Karena desakan kebutuhan dengan makin banyaknya perusahaan yang didirikan di Indonesia seperti perkebunan-perkebunan (ondememing), pada tahun 1925 ditetapkanlah Ordonasi pajak perseroan tahun 1925 (Ordonantie op de Vennootschapbelasting) yakni pajak yang dikenakan tethadap laba perseroan, yang terkenal dengan nama PPs (Pajak Perseroan). Ordonansi ini telah mengalami beberapa kali perubahan dan penyempurnaan antara lain dengan Undang-Undang Nomor 8 Tahun 1970 tentang Perubahan dan Penyempurnaan Tatacara Pemungutan Pajak Pendapatan 1944, Pajak Kekayaan 1932 dan Pajak Perseroan tahun 1925 yang dalam praktck lebih dikenal dengan UU MPO dan MPS. Perubahan penting lainnya adalah dengan UU No. 8 tahun 1970 dimana fungsi pajak mengatur/regulerend dimasukkan ke dalam Ordonansi PPs 1925., khususnya tentang ketentuan cuti pajak (tax holiday).
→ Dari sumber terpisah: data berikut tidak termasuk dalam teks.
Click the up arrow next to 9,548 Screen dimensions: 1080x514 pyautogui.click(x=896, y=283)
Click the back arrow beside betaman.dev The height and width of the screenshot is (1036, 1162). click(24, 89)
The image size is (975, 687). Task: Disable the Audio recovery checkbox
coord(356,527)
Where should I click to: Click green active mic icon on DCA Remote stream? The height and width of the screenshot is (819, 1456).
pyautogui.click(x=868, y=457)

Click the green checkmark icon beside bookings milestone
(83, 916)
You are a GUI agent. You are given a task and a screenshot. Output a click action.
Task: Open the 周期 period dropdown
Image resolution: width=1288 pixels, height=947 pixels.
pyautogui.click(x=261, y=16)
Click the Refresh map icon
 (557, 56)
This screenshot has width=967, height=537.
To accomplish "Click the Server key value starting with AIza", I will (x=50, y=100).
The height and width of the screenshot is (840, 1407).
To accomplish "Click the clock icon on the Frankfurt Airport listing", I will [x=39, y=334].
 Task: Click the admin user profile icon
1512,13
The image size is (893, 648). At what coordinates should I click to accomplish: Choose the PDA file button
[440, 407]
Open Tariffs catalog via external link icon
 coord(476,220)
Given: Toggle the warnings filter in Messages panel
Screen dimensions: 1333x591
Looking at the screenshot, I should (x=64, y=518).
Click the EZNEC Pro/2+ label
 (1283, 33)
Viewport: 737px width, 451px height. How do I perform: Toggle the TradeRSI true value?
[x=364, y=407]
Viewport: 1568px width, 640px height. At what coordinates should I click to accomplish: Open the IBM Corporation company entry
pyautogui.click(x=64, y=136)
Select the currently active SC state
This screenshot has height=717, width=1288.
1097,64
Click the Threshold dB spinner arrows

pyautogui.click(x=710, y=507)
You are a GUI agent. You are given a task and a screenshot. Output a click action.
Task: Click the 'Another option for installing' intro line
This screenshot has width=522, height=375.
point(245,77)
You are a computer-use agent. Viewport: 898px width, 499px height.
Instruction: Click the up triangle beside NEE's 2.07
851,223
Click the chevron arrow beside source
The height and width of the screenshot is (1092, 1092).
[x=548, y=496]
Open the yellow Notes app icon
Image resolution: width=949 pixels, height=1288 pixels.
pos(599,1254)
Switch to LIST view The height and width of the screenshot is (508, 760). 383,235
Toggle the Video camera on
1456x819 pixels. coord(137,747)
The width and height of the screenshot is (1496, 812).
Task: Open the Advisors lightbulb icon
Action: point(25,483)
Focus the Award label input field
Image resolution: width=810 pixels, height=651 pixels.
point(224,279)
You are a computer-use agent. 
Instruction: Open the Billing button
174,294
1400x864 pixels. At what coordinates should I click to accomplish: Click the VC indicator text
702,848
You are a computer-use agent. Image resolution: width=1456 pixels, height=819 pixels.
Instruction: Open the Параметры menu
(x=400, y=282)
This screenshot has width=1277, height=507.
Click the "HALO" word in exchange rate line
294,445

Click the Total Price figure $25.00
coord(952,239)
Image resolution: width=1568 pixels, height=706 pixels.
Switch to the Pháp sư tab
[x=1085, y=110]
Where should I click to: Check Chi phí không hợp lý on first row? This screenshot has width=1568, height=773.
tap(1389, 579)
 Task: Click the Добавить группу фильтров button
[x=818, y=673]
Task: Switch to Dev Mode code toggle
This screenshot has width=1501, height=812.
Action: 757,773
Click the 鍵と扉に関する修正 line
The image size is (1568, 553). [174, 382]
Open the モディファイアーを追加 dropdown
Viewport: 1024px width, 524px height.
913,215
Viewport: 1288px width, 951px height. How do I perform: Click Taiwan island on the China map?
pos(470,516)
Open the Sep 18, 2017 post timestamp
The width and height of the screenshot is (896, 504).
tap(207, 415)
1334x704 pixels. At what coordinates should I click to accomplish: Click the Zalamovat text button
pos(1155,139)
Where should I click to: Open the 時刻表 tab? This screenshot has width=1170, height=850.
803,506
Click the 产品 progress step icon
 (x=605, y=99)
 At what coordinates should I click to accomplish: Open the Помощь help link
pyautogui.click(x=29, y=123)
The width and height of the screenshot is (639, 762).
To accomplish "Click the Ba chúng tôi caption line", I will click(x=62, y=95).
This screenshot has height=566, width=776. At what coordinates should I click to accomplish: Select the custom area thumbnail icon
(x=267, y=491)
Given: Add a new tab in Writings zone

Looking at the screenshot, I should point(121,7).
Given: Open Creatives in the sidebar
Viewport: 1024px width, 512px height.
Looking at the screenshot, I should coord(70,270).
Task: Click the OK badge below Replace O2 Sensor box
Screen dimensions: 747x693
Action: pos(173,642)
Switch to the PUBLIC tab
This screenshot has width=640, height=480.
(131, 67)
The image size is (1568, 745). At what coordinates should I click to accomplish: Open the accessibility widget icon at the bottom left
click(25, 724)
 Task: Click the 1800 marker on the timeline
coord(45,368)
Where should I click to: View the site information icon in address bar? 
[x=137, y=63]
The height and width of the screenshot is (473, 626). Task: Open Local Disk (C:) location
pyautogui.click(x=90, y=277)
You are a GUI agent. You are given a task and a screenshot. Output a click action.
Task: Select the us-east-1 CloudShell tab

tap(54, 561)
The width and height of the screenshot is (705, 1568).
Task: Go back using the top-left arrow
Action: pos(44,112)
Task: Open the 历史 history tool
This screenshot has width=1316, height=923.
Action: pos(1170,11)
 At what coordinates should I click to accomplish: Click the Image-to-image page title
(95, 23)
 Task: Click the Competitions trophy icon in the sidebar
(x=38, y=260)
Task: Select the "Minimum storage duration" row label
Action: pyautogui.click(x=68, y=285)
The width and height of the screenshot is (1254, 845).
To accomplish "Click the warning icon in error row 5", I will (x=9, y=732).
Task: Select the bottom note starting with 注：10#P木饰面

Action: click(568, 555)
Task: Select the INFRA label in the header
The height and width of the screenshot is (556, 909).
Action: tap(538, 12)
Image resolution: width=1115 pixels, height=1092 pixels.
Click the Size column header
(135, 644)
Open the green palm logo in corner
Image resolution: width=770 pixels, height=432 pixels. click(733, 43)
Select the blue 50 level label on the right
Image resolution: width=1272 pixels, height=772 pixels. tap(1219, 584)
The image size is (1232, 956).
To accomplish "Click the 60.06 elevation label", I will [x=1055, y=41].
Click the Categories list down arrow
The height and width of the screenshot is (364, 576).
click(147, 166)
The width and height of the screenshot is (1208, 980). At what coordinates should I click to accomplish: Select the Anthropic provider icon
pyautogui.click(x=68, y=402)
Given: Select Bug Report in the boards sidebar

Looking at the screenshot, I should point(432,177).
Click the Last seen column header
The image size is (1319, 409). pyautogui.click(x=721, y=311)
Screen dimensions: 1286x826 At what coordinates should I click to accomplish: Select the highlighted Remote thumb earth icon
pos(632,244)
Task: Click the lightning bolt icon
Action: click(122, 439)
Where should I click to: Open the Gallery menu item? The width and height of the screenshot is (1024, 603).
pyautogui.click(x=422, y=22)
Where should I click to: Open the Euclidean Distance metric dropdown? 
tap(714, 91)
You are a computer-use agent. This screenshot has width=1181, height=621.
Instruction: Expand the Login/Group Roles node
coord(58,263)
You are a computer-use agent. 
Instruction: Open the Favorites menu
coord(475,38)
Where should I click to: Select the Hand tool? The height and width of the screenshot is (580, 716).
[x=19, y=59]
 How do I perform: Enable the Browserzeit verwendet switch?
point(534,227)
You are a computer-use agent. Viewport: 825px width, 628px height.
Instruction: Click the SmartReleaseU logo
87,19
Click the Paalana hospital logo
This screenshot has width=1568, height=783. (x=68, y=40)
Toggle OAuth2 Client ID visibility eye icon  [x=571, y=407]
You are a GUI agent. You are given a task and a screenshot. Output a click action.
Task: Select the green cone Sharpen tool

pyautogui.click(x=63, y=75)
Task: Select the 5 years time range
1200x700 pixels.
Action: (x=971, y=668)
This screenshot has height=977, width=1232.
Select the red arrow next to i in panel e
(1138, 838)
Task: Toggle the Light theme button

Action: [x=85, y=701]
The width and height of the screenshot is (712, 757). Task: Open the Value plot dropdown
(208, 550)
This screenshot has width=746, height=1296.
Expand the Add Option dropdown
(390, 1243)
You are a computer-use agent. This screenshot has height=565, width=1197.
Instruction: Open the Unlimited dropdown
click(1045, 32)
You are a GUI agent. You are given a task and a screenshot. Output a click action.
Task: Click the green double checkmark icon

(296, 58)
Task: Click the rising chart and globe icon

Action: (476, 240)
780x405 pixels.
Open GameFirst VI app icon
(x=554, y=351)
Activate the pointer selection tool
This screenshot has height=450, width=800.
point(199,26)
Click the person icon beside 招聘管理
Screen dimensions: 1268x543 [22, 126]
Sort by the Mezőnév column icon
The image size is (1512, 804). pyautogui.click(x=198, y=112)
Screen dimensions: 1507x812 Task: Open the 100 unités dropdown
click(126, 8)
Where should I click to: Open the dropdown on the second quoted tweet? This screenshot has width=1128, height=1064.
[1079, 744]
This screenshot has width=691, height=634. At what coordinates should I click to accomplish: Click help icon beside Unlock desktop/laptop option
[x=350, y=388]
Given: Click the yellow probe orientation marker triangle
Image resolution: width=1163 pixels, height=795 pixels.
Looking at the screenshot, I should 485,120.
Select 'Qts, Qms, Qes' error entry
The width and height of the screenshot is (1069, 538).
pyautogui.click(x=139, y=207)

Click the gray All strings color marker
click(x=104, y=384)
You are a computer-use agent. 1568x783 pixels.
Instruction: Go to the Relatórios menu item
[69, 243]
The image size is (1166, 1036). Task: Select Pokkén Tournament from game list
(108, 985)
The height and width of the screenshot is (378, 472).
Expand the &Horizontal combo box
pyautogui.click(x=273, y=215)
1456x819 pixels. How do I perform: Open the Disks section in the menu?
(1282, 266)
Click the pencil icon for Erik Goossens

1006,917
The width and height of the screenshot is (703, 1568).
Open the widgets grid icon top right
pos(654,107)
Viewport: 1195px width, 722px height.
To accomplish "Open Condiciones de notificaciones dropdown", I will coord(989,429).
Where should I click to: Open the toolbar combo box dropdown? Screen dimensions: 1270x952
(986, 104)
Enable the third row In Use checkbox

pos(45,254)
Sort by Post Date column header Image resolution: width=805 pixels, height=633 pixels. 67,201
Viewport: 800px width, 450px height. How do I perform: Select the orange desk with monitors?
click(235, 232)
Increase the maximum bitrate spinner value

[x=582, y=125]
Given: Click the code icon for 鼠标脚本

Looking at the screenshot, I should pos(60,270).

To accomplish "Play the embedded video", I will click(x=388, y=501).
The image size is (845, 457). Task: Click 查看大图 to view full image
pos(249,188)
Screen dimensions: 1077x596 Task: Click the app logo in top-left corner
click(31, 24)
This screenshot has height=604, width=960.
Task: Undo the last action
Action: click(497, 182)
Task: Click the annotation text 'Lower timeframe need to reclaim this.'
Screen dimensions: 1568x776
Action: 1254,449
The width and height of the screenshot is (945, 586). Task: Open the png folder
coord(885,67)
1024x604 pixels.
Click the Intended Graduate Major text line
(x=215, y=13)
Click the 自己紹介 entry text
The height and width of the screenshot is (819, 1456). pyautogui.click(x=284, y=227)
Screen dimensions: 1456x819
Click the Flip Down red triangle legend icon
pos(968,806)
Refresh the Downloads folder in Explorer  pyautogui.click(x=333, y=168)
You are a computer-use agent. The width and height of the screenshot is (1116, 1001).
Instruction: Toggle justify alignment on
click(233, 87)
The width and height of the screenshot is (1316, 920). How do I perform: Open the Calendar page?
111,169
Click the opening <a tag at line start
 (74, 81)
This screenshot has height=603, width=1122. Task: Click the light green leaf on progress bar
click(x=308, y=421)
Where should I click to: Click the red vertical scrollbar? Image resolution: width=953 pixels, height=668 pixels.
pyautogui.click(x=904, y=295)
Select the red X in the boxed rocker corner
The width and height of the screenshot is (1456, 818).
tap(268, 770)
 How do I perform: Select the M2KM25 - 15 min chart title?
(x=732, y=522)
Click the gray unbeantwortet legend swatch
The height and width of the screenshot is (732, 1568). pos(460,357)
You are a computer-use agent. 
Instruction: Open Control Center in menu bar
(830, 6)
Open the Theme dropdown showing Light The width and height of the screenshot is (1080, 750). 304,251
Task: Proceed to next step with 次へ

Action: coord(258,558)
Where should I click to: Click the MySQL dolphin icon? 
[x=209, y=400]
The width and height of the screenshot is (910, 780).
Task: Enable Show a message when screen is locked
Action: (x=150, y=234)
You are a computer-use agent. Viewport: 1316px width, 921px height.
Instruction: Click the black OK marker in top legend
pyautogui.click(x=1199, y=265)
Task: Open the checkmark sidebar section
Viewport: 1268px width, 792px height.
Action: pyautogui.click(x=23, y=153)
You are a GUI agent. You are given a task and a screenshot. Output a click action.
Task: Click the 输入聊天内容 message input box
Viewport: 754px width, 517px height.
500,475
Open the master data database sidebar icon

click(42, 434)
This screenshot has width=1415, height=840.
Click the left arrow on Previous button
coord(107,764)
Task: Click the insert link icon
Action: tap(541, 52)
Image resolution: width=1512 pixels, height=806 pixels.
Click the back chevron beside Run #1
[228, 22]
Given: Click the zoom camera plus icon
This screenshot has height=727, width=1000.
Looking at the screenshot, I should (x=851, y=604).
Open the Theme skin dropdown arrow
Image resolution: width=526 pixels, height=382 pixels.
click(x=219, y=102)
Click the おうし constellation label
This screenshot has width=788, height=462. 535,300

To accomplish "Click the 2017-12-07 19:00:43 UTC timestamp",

     Ordonasi PPs 1925 berlaku sampai dengan tanggal 31 Desember 1983, yakni pada saat diadakannya reformasi pajak, Pada awal tahun 1925-an yakni dengan mulai berlakunya Ordonansi Pajak Perseroan 1925 dan dengan perkembangan pajak pendapatan di Negeri Belanda, maka timbul kebutuhan untuk merevisi Ordonansi Pajak Pendapatan 1920, yakni dengan ditetapkannnya Ordonasi Pajak Pendapatan tahun 1932 (Ordonantie op de Incomstenbelasting 1932, Staatsblad 1932, No.111) yang dikenakan kepada orang pribadi (Personal Income Tax). Asas-asas pajak penghasilan telah diterapkan kepada penduduk Indonesia; kepada bukan penduduk Indonesia hanya dikenakan pajak atas penghasilan yang dihasilkannnya di Indonesia; Ordonansi ini juga telah mengenal asas sumber dan asas domisili.
     Dengan makin banyak perusahaan-perusahaan di Indonesia, maka kebutuhan akan mengenakan pajak terhadap pendapatan karyawan perusahaan muncul. Maka pada tahun 1935 ditetapkanlah Ordonansi Pajak Pajak Upah (loonbelasting) yang memberi kewajiban kepada majikan untuk memotong Pajak Upah/gaji pegawai yang mempunyai tarif progresif dari 0% sampai dengan 15%. Pada zaman Perang Dunia II diberlakukan Oorlogsbelasting (Pajak perang) menggantikan ordonansi yang ada dan pada tahun 1946 diganti dengan nama Overgangsbelasting (Pajak Peralihan). Dengan Undang-Undang Nomor 21 Tahun 1957 nama Pajak Peralihan diganti dengan nama Pajak Pendapatan tahun 1944 yang disingkat dengan Ord. PPd. 1944. Pajak Pendapatan sendiri disingkat dengan PPd. saja.
     Ord. PPd. 1944 setelah beberapa kali mengalami perubahan terutama dengan perubahan tahun 1968 yakni dengan adanya UU No. 8 tahun 1968 tentang Perubahan dan Penyempurnaan Tatacara Pemungutan Pajak Pendapatan 1944, Pajak Kekayaan 1932 dan Pajak Perseroan 1925, yang lebih terkenal dengan "UU MPO dan MPS". Perubahan lainnya adalah dengan UU No. 9 tahun 1970 yang berlaku sampai dengan tanggal 31 Desember 1983, yakni dengan diadakannya reformasi pajak di Indonesia.